Simonetta Sciandivasci

Potere sembrare madri affranca dal doverlo essere?

Un poliziotto vede una bambina chiusa in una macchina, gli sembra svenuta, rompe il vetro del finestrino per soccorrerla, la prende e si trova tra le mani una bambola che assomiglia a una bambina in modo impressionante. Sembra viva. Non è un giocattolo: è una reborn doll. È successo, qualche anno fa, nel Queensland (Australia) e decine di altre volte negli Stati Uniti, dove le bambole rinate, da oggetto di collezione (macabro, ma c’è a chi piace) sono diventate, nell’ultimo decennio, figlie adottive; totem terapeutici per curare la depressione post partum o alleviare il dolore per la perdita di un figlio; oggetti di conforto per vecchietti soli (“li mantiene pacifici e silenziosi”, ha detto Ian James del Centro per la Salute degli anziani dell’ospedale di Newcastle).

  

Non sono disponibili in nessun negozio al mondo: gli artisti che le realizzano, riverniciando e rimodellando corpicini in vinile, le vendono sulle piattaforme online di e-commerce, a cifre variabili, ma sempre piuttosto elevate (il record è 22.600 dollari per Joelle, creata completamente a mano e senza calco, capelli di chissà chi – rooting si chiama la tecnica dell’impiantare capelli veri su un cranio di silicone -– e una lieve traccia di cordone ombelicale; a soli 1.650 dollari, invece, è stata battuta la reborn dolls del Royal Baby d’Inghilterra).
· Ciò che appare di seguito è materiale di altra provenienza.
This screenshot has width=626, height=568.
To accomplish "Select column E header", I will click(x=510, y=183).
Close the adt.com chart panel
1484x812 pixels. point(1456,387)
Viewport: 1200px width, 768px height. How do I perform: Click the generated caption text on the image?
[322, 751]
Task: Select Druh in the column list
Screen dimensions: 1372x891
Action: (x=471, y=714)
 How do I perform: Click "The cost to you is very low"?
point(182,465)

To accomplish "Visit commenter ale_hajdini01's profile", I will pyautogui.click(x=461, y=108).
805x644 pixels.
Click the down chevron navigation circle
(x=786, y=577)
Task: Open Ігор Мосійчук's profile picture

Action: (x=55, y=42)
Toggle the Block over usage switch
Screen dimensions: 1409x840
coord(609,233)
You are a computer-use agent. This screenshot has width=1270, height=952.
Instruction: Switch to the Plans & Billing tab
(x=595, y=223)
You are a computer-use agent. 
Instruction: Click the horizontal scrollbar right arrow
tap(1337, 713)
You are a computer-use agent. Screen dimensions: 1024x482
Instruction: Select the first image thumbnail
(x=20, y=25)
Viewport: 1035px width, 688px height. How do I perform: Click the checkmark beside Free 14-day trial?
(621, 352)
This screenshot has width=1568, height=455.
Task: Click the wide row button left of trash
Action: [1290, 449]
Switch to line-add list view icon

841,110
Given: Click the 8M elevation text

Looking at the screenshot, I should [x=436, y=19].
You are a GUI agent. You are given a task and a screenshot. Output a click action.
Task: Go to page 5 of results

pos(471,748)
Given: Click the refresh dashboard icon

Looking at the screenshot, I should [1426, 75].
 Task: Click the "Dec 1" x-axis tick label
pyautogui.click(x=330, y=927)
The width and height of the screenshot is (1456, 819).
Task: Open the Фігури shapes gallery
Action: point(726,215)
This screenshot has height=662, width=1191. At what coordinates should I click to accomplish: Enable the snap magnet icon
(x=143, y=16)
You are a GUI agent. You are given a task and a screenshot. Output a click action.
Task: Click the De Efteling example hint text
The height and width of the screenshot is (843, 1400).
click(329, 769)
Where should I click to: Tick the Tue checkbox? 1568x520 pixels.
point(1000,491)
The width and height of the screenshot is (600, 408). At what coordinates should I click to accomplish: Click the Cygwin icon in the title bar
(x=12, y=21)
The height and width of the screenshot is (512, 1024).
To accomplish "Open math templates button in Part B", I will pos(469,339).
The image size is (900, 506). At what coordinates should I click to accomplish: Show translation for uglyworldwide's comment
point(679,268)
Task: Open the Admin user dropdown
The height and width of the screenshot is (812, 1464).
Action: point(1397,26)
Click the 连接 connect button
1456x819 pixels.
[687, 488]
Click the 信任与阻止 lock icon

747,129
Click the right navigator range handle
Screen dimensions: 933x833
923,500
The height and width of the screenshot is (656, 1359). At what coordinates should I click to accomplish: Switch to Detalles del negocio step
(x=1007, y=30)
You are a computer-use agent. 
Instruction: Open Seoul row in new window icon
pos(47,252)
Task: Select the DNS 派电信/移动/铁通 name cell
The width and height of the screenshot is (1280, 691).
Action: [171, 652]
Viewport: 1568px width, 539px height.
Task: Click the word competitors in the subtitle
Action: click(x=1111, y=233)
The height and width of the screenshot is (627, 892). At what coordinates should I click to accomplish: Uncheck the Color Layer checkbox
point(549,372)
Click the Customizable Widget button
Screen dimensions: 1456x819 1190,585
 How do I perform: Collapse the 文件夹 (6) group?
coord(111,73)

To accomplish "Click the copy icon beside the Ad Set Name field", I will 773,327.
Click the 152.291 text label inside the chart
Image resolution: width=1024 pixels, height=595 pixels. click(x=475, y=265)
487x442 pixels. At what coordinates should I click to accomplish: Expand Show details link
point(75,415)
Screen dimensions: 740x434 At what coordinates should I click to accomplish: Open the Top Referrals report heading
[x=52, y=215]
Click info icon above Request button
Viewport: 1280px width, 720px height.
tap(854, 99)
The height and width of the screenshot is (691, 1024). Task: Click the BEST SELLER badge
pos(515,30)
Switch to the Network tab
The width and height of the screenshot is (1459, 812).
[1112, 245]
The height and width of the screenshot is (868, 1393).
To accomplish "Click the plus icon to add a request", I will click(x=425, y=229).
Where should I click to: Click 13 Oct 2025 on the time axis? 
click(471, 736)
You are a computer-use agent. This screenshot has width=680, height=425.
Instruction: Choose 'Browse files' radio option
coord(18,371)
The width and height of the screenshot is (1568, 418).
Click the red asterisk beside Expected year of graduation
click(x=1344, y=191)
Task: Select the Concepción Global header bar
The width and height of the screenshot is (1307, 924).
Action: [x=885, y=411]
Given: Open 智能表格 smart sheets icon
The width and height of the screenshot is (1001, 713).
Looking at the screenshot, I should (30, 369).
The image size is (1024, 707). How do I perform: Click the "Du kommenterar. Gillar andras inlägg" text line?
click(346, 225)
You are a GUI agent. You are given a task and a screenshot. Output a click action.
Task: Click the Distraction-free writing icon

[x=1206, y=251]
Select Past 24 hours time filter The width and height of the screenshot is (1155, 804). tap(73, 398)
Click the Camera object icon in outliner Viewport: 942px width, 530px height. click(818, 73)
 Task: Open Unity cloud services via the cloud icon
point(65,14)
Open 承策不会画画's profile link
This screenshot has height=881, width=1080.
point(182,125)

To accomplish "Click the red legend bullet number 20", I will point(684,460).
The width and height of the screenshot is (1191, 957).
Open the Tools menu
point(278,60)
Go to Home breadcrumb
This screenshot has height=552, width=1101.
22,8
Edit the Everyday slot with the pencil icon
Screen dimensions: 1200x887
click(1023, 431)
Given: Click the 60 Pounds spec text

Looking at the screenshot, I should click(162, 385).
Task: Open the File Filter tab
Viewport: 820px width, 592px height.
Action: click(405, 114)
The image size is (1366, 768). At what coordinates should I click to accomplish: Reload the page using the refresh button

Insieme a pannolino, abitino (“ha senso che le vestiamo con tanta cura, se poi i genitori le cambiano come vogliono?” chiede su Facebook un’artista di rd a un’altra, che le risponde “certo, è un loro diritto e io voglio comunque offrire un prodotto completo e perfetto”) e certificato di adozione, può completare l’acquisto il kit cardiaco per far battere il cuore alla bambola e aggiungere reality a realismo. “Quando la cullo, sento che è mia figlia”, dice Amanda alle telecamere del canadese Globe and Mail, che la intervista mentre stringe un fagottino con dentro il suo amore di plastica, seduta su un letto dove stazionano un gatto, un cane e altre sei dolls. Amanda ha già una figlia, Emma, che però “a un certo punto è cresciuta, lei invece resterà con me per sempre”. E sempre con la stessa espressione, la stessa stazza, lo stesso colorito, la stessa temperatura, senza mai sanguinare, parlare, piangere, farsela sotto, chiedere permesso, aiuto, soldi, un cane, un viaggio, un culo nuovo, senza mai scappare, senza mai dire “ti odio, mamma”.

 

Tra le storie che il blogger Vincenzo Maisto, infiltratosi nel gruppo segreto Facebook “Il mio bimbo speciale”, ha letto, c’è quella di una donna che ha riempito di Nutella il pannolino della sua bambola per andarla a cambiare al parco. Poter sembrare madri affranca dal doverlo essere, l’imbattuta pressione sociale denunciata la scorsa settimana, sul New York Times, da Anna Goldfarb, che ha raccontato a cosa viene costantemente sottoposta per avere trent’anni, un marito e nessuna intenzione di fare un figlio: le viene domandato perché. Una sevizia insostenibile. “Lo fanno perché non fare figli contraddice la loro visione del mondo”, scrive. Guardata da questa parte, una donna che alleva una bambola, è il sintomo perfetto di questo malanno socio-culturale. Di questa “pressione a far figli” che incuba il destino delle donne da sempre. Possiamo scegliere di crederci e fingere che a trasformare una bambola in una bambina sia stato un riflesso culturale e non siano stati, invece, l’espunzione della natura dalla generazione della vita, che da anni sventoliamo come auspicabile traguardo di civiltà; l’educazione all’amore di sé e per sé (quello che un figlio assorbe e che una bambola restituisce); l’aver trovato sempre, per ogni mancanza, limite, privazione, un succedaneo che ne allentasse artificialmente la morsa e ci evitasse di affrontarla col coraggio necessario.